Será exigido de cada um muito crescimento espiritual, muita capacidade de diálogo. Largar os seus conceitos individualistas e aceitar-se com membro de uma comunidade, com responsabilidades maiores. Este novo homem vai se interessar mais pelo planejamento dos nascimentos, com certeza um dos principais itens a ser discutido pela tribo organizada e futurista. Pois ele vai ser pai de muitos filhos, vai se interessar, não somente por seu próprio orçamento, mas pelo de todos. Este sentimento do nosso, pode contaminar a toda a sociedade. E quem sabe daí, que desapareçam de nossas ruas, as crianças abandonadas que um sistema familiar vigente permite.
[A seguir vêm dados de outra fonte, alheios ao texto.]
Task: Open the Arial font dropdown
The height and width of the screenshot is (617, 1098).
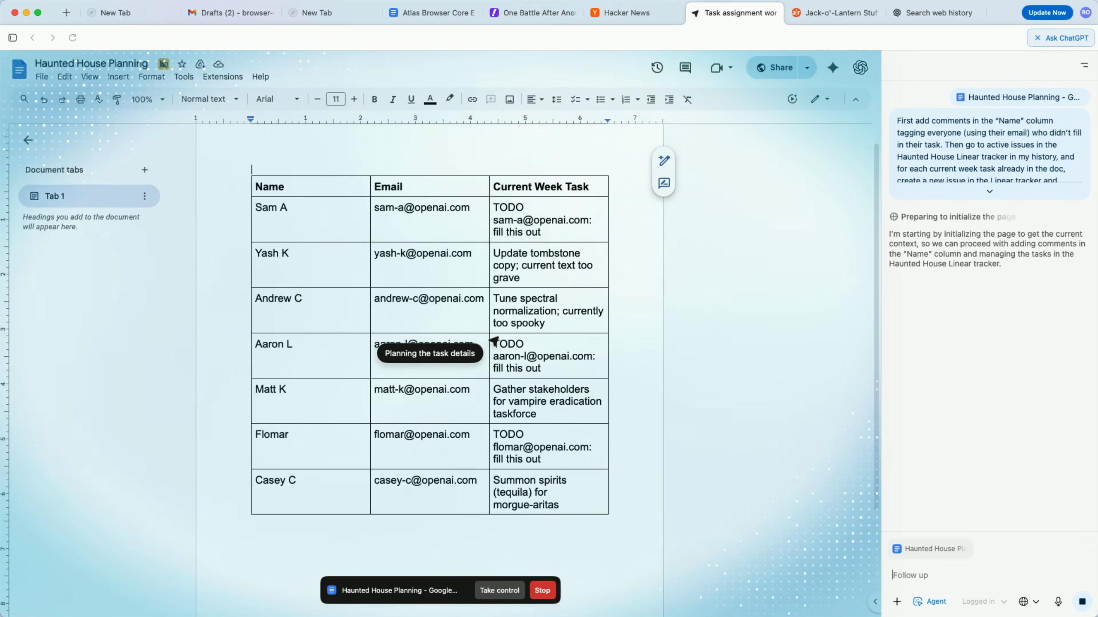Action: [x=277, y=99]
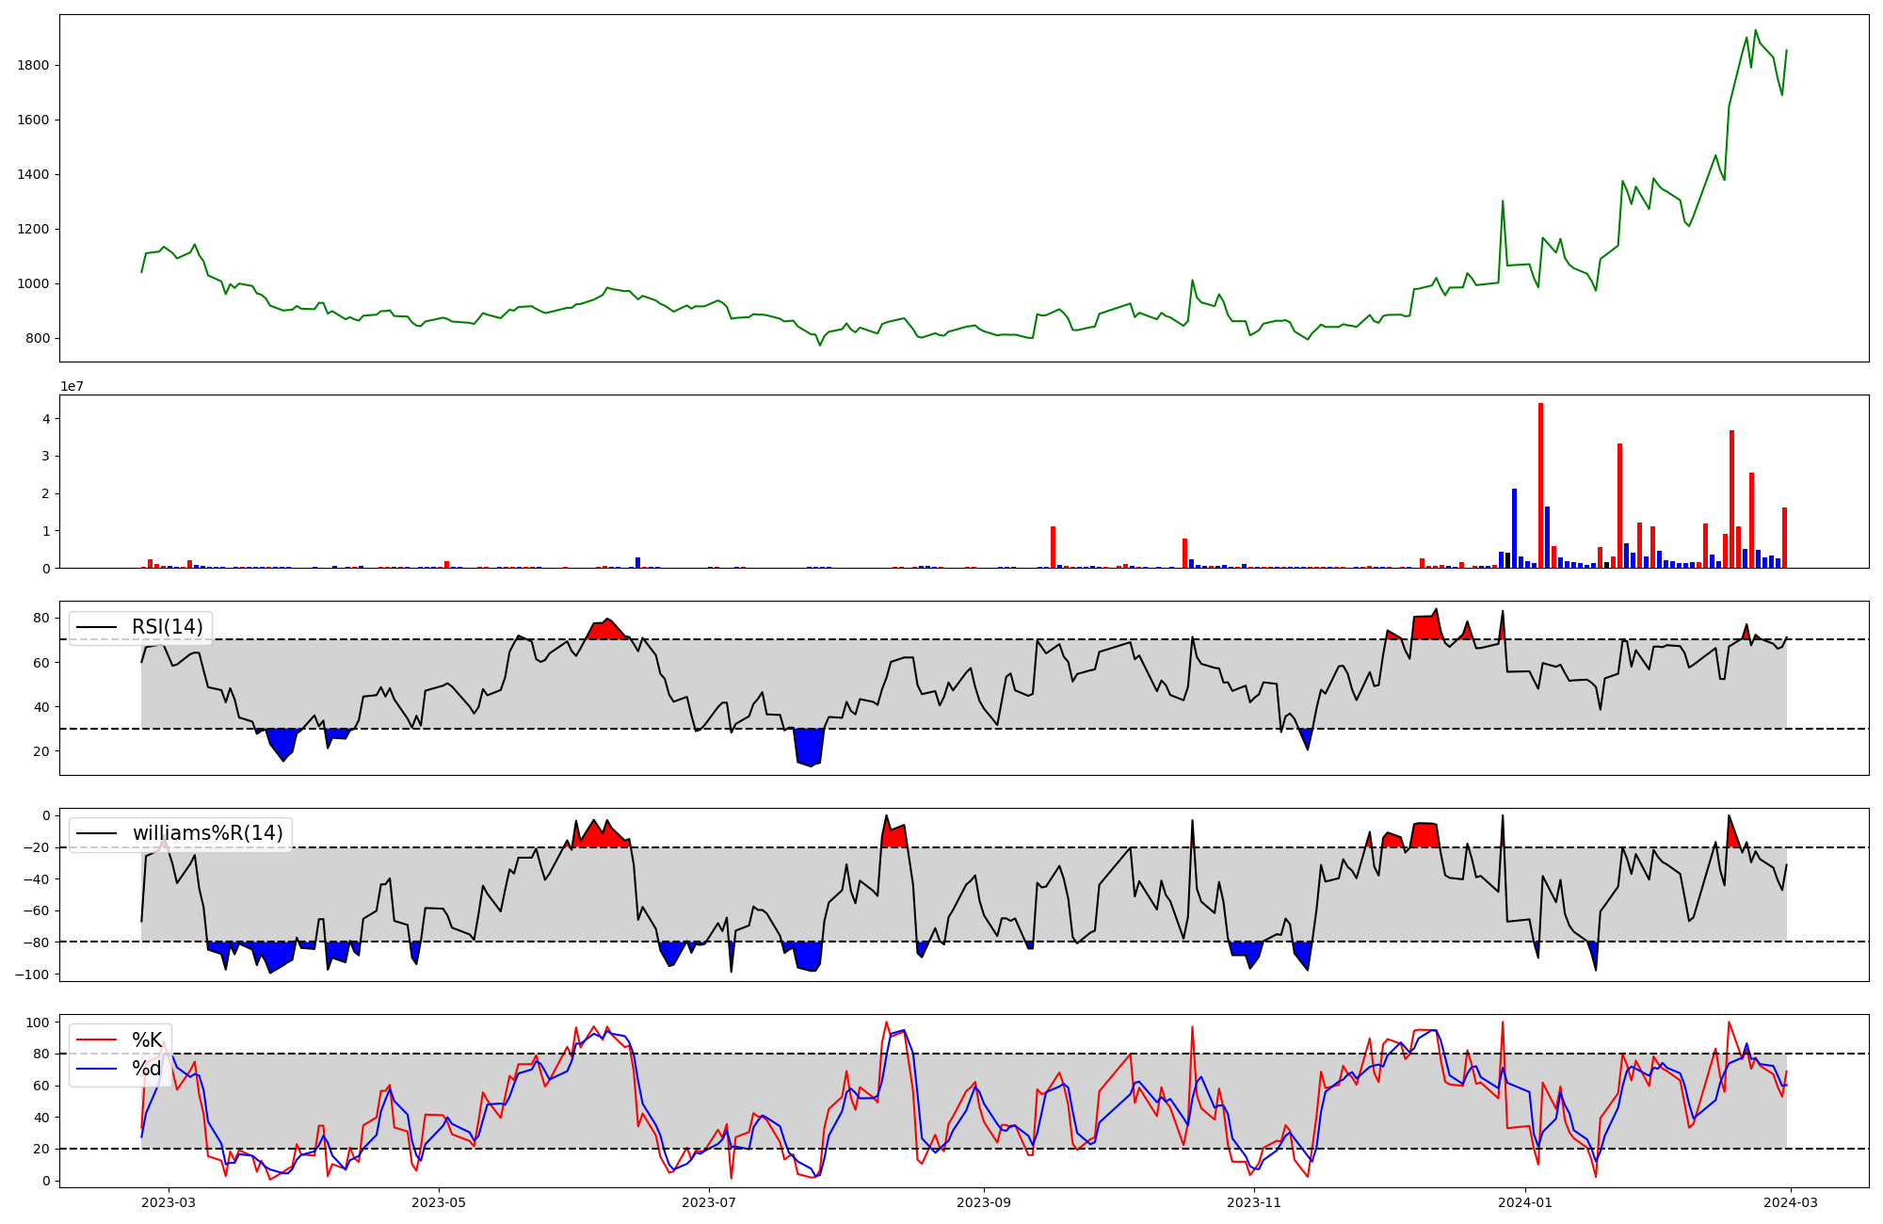
Task: Click the 2024-03 x-axis date label
Action: (x=1790, y=1202)
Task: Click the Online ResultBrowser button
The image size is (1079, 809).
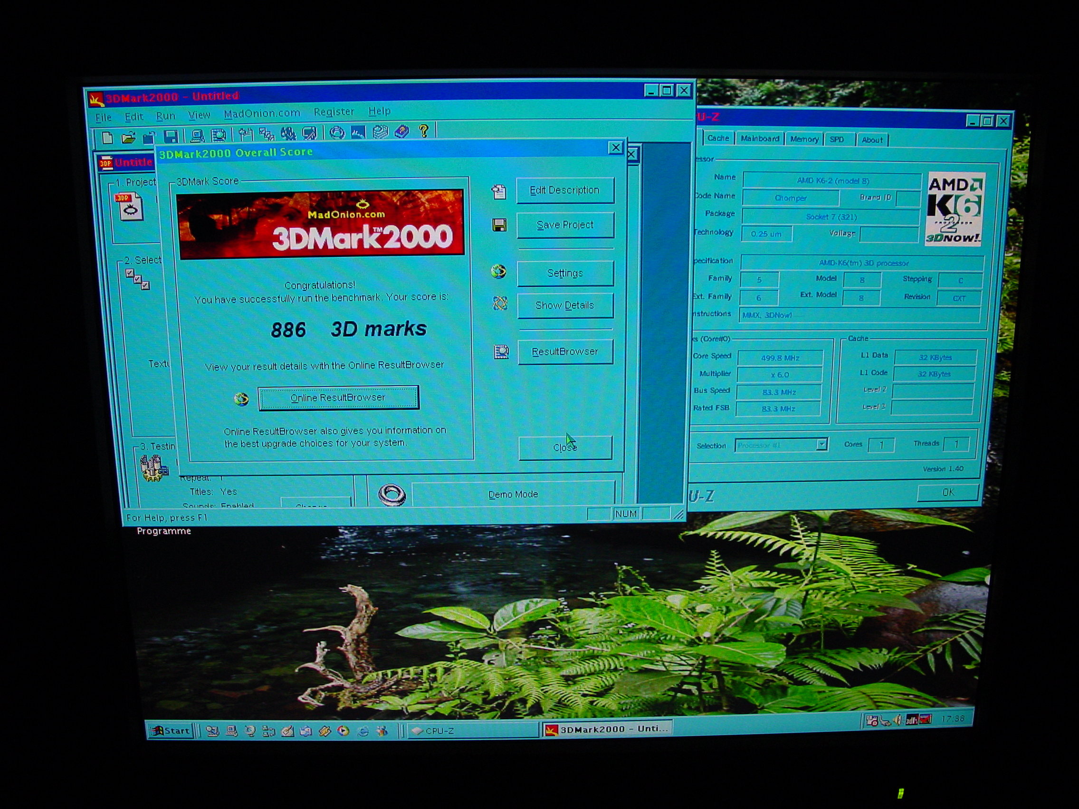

Como nos ensinava acima, Paul Karlson, o homem pode abstrair, criar números imaginários que acabam tendo aplicações que vão além do habitual, mas na sua vida ordinária, aquilo que deveria ser a parte mais importante de uma existência, que se sabe passageira, a isto fecha-se os olhos e aceita-se a tradição escravizadora, massacrante, e da qual se excluiu totalmente o prazer. Naquilo que é talvez mais importante, não nos arriscamos a inventar.

Pois do mesmo modo como um matemático abstrai e cria uma entidade arbitrária a partir de algarismos já conhecidos, fazendo nascer uma nova classe de números com inusitadas propriedades, e utilidades práticas, se poderia abstrair dos costumes conhecidos para imaginar uma realidade social outra. Mais aperfeiçoada pela capacidade de imaginação, mas imaginação sustentada na racionalidade, como esta que orienta o experimento científico.

De qualquer modo fica aqui a idéia, certamente precisará ser aperfeiçoada. Com a certeza de que a história não parou, e enquanto permanecerem todas as dificuldades que se vêm atualmente, não vai parar. Parece que está implícito no destino humano a obrigação de construir um futuro melhor.